BEGIN

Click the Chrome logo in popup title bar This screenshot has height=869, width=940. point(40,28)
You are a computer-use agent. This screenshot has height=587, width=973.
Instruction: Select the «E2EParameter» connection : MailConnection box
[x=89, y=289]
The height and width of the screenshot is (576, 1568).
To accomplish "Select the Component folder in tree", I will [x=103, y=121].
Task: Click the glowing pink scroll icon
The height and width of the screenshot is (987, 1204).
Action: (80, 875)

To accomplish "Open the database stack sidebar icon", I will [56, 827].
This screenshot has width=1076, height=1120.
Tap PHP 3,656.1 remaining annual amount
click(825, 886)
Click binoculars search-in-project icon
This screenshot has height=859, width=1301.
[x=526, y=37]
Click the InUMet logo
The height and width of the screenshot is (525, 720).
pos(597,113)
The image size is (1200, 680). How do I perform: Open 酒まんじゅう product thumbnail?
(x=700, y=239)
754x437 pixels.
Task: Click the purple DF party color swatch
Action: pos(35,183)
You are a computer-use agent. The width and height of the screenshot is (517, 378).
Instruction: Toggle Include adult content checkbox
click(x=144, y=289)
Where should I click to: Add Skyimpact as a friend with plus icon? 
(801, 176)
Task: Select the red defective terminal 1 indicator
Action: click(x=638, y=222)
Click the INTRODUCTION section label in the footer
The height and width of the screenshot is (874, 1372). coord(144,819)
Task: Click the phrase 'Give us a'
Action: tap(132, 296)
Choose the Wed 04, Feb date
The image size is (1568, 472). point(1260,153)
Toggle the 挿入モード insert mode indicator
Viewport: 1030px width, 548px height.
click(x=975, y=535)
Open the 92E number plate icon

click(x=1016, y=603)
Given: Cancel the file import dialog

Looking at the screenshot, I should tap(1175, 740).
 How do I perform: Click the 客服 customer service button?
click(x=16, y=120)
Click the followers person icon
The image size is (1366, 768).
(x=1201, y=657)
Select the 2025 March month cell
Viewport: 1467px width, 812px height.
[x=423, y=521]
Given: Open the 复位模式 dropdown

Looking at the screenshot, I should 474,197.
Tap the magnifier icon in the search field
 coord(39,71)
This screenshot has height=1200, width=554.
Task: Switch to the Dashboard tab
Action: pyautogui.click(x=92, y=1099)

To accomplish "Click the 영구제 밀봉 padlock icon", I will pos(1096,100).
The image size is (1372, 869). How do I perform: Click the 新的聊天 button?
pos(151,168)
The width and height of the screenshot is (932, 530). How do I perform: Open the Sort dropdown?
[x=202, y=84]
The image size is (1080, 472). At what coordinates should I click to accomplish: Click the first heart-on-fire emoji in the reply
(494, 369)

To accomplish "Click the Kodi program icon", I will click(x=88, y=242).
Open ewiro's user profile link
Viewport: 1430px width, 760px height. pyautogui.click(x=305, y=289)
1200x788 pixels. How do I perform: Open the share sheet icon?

END

Each record must appear again, word for word.

Click the Chrome logo in popup title bar This screenshot has height=869, width=940. point(40,28)
You are a computer-use agent. This screenshot has height=587, width=973.
Instruction: Select the «E2EParameter» connection : MailConnection box
[x=89, y=289]
The height and width of the screenshot is (576, 1568).
To accomplish "Select the Component folder in tree", I will [x=103, y=121].
Task: Click the glowing pink scroll icon
The height and width of the screenshot is (987, 1204).
Action: (80, 875)

To accomplish "Open the database stack sidebar icon", I will [56, 827].
This screenshot has width=1076, height=1120.
Tap PHP 3,656.1 remaining annual amount
click(825, 886)
Click binoculars search-in-project icon
This screenshot has height=859, width=1301.
[x=526, y=37]
Click the InUMet logo
The height and width of the screenshot is (525, 720).
pos(597,113)
The image size is (1200, 680). How do I perform: Open 酒まんじゅう product thumbnail?
(x=700, y=239)
754x437 pixels.
Task: Click the purple DF party color swatch
Action: pos(35,183)
You are a computer-use agent. The width and height of the screenshot is (517, 378).
Instruction: Toggle Include adult content checkbox
click(x=144, y=289)
Where should I click to: Add Skyimpact as a friend with plus icon? 
(801, 176)
Task: Select the red defective terminal 1 indicator
Action: click(x=638, y=222)
Click the INTRODUCTION section label in the footer
The height and width of the screenshot is (874, 1372). coord(144,819)
Task: Click the phrase 'Give us a'
Action: tap(132, 296)
Choose the Wed 04, Feb date
The image size is (1568, 472). point(1260,153)
Toggle the 挿入モード insert mode indicator
Viewport: 1030px width, 548px height.
click(x=975, y=535)
Open the 92E number plate icon

click(x=1016, y=603)
Given: Cancel the file import dialog

Looking at the screenshot, I should tap(1175, 740).
 How do I perform: Click the 客服 customer service button?
click(x=16, y=120)
Click the followers person icon
The image size is (1366, 768).
(x=1201, y=657)
Select the 2025 March month cell
Viewport: 1467px width, 812px height.
[x=423, y=521]
Given: Open the 复位模式 dropdown

Looking at the screenshot, I should 474,197.
Tap the magnifier icon in the search field
 coord(39,71)
This screenshot has height=1200, width=554.
Task: Switch to the Dashboard tab
Action: pyautogui.click(x=92, y=1099)

To accomplish "Click the 영구제 밀봉 padlock icon", I will pos(1096,100).
The image size is (1372, 869). How do I perform: Click the 新的聊天 button?
pos(151,168)
The width and height of the screenshot is (932, 530). How do I perform: Open the Sort dropdown?
[x=202, y=84]
The image size is (1080, 472). At what coordinates should I click to accomplish: Click the first heart-on-fire emoji in the reply
(494, 369)

To accomplish "Click the Kodi program icon", I will click(x=88, y=242).
Open ewiro's user profile link
Viewport: 1430px width, 760px height. pyautogui.click(x=305, y=289)
1200x788 pixels. How do I perform: Open the share sheet icon?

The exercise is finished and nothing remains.